Porcine Respiratory and Reproductive Syndrome Virus (PRRSV) is found worldwide being responsible for one the largest economic losses in the swine industry. Currently, different immunological assays are being used to detect specific anti-PRRSV antibodies, however they have some deficiencies. As an example of this is the ELISA test that usually does not work well with small molecules because it generally absorbs peptides larger than 15-20 residues in length. This study was conducted for the detection of specific antibodies in field pig sera against PRRSV using small synthetic peptides by Dot Blot assay. Those peptides were obtained from the envelope protein GP5 of PRRSV type 1 and type 2.Each sera sample was diluted using a range from 0.000625 to 0.005. The level of concordance between the results obtained by Dot-blot and commercial ELISA for pig categories oscillated from discrete to moderate against peptides. Sows showed higher antibody titers than younger pigs towards all peptides, being more noticeable against GP5 P1. It was demonstrated that Dot-blot assay is a valuable technique for detecting specific antibodies against small synthetic peptides.

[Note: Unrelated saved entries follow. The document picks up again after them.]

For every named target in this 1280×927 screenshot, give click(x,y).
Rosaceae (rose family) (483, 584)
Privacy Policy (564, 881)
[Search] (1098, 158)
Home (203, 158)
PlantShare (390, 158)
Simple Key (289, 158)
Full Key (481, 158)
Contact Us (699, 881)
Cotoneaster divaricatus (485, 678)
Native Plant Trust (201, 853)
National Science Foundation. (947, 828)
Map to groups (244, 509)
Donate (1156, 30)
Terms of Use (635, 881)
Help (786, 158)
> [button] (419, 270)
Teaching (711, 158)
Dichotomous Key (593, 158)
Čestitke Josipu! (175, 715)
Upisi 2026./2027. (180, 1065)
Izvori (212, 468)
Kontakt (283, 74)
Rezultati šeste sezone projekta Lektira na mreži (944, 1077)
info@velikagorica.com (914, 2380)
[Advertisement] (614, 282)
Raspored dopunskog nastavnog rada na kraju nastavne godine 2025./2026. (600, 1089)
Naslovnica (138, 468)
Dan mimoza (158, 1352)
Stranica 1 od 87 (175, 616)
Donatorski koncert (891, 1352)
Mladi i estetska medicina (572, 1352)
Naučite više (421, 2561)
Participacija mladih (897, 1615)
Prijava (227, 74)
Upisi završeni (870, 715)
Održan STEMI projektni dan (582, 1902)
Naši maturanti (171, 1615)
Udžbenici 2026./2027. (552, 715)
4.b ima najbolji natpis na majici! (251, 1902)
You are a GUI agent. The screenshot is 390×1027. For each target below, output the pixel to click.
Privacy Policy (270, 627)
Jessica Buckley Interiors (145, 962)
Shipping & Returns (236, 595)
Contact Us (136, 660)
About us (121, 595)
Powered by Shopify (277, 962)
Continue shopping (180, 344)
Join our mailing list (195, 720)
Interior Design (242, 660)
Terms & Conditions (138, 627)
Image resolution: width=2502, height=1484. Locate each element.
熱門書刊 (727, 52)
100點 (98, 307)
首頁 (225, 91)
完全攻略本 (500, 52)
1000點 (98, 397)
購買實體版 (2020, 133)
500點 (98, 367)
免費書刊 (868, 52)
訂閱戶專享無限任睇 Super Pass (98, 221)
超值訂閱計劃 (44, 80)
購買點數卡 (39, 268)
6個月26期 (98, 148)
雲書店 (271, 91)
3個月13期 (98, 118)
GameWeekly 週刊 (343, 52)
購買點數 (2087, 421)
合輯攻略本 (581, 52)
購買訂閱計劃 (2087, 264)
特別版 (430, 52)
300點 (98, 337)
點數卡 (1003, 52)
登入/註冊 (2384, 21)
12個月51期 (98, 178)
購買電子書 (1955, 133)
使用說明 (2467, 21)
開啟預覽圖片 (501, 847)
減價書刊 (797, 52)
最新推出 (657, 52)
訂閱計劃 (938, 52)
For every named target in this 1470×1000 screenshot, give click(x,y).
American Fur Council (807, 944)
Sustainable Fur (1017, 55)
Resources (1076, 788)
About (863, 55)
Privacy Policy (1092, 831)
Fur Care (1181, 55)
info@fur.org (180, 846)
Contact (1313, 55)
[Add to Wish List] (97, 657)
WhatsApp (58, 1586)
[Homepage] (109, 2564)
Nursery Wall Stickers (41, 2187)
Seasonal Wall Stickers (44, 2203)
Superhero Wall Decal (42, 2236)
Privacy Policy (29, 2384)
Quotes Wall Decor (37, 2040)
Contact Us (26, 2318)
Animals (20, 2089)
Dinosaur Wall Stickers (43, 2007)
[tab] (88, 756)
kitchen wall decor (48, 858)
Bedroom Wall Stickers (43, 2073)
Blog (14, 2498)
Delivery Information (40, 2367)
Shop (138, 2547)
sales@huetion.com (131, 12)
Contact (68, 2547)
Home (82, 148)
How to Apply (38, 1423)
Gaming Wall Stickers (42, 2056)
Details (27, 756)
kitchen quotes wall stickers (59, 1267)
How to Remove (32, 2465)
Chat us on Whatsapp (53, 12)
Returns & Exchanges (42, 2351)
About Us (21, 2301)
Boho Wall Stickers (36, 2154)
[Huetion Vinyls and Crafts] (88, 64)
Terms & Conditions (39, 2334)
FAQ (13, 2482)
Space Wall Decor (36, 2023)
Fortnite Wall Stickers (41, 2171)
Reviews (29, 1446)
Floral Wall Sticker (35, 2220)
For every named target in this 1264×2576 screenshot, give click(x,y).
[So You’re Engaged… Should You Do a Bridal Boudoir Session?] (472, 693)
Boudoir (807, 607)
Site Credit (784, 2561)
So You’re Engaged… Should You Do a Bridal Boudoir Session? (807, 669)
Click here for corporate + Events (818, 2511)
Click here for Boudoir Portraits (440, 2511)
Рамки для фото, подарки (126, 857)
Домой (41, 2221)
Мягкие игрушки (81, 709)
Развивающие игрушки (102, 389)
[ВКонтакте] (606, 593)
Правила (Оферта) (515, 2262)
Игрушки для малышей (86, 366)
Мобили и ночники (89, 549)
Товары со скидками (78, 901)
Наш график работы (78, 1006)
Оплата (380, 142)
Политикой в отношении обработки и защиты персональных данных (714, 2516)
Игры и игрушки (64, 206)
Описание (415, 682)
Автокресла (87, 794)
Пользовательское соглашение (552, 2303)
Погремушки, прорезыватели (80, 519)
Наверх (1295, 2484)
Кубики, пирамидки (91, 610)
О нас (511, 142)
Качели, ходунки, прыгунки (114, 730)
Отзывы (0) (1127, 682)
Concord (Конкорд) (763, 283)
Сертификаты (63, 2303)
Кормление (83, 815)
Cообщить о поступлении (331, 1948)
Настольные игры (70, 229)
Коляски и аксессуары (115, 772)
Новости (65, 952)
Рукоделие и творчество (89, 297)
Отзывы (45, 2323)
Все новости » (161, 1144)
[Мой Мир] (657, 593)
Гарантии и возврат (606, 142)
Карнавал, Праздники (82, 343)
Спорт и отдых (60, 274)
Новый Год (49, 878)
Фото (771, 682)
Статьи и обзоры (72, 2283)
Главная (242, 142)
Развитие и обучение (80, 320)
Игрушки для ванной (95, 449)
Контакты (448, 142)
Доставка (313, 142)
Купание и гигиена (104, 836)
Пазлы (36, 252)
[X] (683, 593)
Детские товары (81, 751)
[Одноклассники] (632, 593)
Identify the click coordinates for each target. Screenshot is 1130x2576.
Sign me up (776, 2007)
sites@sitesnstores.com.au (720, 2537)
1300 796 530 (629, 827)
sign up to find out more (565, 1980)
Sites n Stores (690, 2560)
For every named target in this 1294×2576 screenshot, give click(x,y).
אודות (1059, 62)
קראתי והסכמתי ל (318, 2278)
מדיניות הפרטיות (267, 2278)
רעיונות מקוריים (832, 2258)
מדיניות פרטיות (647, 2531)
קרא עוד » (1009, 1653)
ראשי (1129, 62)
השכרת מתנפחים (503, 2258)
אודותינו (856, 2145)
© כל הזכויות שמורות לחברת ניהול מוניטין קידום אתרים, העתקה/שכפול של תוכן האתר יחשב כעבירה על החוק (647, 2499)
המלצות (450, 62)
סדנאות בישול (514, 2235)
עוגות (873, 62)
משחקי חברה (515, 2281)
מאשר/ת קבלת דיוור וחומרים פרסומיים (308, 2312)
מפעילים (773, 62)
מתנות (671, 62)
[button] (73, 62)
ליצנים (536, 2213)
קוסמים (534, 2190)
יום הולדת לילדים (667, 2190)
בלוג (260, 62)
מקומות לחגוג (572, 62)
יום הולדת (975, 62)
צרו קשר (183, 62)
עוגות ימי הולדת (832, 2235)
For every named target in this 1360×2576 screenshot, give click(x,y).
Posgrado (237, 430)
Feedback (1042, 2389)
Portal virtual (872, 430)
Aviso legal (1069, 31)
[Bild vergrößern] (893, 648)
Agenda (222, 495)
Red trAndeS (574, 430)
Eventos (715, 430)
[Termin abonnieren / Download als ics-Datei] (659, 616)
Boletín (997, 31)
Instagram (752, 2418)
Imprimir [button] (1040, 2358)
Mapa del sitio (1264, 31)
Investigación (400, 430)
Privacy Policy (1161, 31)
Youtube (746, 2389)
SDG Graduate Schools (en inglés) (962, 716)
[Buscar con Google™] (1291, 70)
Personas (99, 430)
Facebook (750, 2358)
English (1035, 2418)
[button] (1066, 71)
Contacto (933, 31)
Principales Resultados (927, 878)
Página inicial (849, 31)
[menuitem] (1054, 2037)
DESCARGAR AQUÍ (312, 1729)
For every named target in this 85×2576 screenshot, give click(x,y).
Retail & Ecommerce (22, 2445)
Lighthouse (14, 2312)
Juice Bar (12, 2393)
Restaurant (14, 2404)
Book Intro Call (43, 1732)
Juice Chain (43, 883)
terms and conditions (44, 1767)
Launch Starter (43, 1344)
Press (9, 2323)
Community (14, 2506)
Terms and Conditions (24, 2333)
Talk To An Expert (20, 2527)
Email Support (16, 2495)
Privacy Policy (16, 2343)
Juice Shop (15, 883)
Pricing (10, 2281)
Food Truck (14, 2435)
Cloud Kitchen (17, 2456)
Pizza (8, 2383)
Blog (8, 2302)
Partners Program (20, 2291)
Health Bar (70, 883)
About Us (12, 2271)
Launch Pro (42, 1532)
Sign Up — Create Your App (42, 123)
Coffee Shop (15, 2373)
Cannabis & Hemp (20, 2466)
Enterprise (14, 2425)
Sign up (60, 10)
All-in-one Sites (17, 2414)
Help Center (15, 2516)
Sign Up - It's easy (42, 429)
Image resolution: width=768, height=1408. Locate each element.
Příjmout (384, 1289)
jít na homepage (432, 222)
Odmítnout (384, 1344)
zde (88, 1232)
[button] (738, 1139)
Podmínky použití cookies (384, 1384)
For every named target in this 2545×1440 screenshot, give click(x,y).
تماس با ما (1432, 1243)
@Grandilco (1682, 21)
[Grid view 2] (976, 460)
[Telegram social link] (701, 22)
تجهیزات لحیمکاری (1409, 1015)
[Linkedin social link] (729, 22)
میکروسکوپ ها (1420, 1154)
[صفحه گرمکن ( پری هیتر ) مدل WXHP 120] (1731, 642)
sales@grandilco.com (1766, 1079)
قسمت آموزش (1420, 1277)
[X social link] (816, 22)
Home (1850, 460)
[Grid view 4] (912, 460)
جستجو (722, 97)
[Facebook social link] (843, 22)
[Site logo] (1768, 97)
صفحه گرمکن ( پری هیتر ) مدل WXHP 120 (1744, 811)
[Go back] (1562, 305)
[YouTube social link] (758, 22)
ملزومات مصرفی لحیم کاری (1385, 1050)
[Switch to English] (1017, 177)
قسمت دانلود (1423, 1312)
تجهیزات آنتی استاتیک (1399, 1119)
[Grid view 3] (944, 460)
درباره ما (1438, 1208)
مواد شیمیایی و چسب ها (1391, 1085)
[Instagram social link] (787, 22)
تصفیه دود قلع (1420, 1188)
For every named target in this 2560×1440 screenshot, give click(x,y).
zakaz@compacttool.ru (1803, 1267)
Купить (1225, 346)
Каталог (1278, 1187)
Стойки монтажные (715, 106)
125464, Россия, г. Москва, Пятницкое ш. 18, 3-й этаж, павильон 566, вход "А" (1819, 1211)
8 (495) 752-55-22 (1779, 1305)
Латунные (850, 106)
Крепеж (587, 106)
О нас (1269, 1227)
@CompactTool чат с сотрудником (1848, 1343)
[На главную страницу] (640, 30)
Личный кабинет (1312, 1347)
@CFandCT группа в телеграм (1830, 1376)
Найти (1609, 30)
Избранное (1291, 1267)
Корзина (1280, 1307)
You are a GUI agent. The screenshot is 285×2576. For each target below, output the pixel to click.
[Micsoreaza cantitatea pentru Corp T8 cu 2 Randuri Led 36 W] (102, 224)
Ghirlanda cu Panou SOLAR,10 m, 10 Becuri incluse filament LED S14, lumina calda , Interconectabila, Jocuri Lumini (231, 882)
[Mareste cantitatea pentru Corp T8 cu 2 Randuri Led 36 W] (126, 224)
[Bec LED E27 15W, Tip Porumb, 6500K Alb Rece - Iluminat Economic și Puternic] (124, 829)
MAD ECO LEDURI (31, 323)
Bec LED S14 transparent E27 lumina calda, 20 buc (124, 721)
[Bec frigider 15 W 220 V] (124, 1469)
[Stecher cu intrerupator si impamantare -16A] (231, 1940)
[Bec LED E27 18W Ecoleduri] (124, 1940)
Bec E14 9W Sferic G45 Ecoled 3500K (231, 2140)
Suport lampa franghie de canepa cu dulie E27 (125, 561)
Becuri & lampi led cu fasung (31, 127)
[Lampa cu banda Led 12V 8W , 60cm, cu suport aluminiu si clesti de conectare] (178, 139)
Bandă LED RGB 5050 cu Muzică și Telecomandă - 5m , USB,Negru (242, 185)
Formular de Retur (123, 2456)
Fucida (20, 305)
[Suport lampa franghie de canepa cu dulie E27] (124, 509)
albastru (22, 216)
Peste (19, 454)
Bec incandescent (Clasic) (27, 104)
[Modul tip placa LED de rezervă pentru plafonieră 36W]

El Síndrome reproductivo respiratorio porcino conocido como PRRSV, posee una distribución mundial y genera una de las mayores pérdidas económicas dentro de la industria porcina. Actualmente diferentes ensayos inmunológicos se utilizan para la detección de anticuerpos específicos contra el virus de PRRS, sin embargo, estos presentas diversas deficiencias. Un ejemplo, es el test de ELISA, en el cual moléculas pequeñas no se adhieren correctamente a la placa, debido a que esta última absorbe péptidos que posean entre 15-20 residuos de aminoácidos. Este estudio fue realizado con el objetivo de detectar anticuerpos específicos en cerdos contra péptidos de pequeño tamaño, mediante un ensayo de Dot blot. Estos péptidos fueron sintetizados en base a la proteína GP5 del virus PRRS tipo 1 y 2. Los sueros fueron diluidos en un rango desde 0.000625 hasta 0.005. El nivel de concordancia entre los resultados obtenidos mediante Dot blot y ELISA comercial por cada categoría animal fue de discreto a moderado contra los péptidos. Las cerdas mostraron mayores títulos de anticuerpos hacia todos los péptidos, siendo esto más marcado para el péptido GP5 P1. Se demostró que el ensayo de Dot blot es una valiosa técnica, la cual permite identificar anticuerpos específicos en cerdos, utilizando péptidos de pequeño tamaño.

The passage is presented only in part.